There are unanswered questions and potential risks, including avoiding over-activation of the immune system and possible immune-related side effects, underscoring the need for cautious, phased human trials.

Researchers plan to begin human testing with a Phase I safety trial, followed by larger efficacy trials if safety is confirmed, estimating that two nasal doses could suffice and a five-to-seven year timeline is possible, depending on funding.

Future plans include Phase I safety trials in humans and controlled challenge studies to assess efficacy, with the goal of a single biannual or seasonal intranasal spray to replace multiple annual vaccines.

Current status features early safety and larger efficacy trials in humans, with an estimated five to seven years before potential availability, contingent on funding.

Experts view the results as promising, noting clear data and potential if efficacy translates to humans; the approach is described as a bridge vaccine leveraging innate immunity for broad, non-specific protection.

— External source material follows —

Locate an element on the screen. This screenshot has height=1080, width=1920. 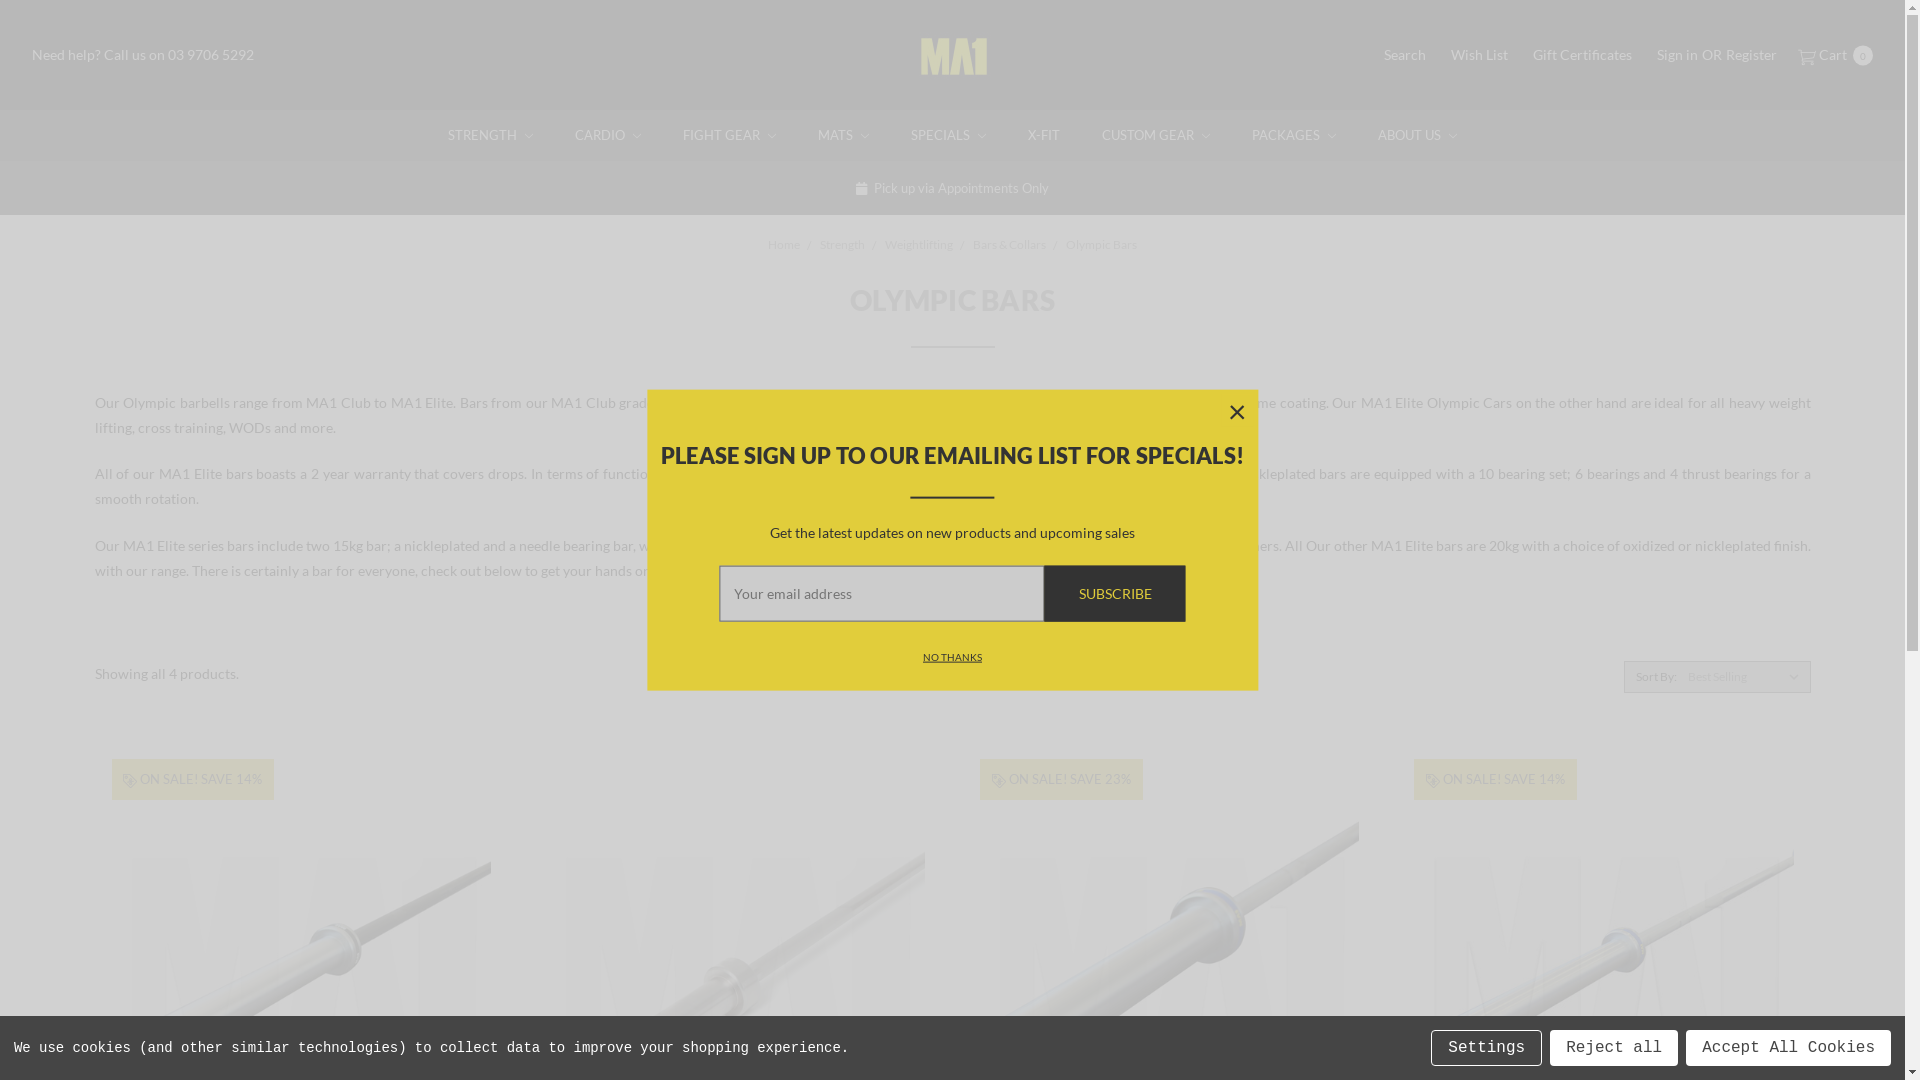
Gift Certificates is located at coordinates (1582, 54).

While acknowledging potential, experts caution that a true universal vaccine faces safety and variability challenges, and that seasonal vaccines for flu, Covid, and RSV will likely remain common in the near term.

The study involves multi-institution collaboration among Stanford, Emory, UNC Chapel Hill, Utah State, and the University of Arizona, with NIH and other endowments funding the work.

In humans, delivery may require methods beyond a simple spray (potentially nebulizers) to reach deep lung tissue, and the duration of protection in people remains unknown.

The vaccine signals immune cells in the lungs rather than mimicking a single pathogen, promoting durable T cell communication with innate immune cells to sustain protective responses.

Experts describe this approach as a paradigm shift from antigen-specific vaccines to broad-spectrum immunological fortification intended to guard against multiple respiratory threats.

A nasal mucosal universal vaccine tested in mice provides protection for at least three months against several pathogens, including SARS-CoV-2, and also reduces allergic responses to dust mites.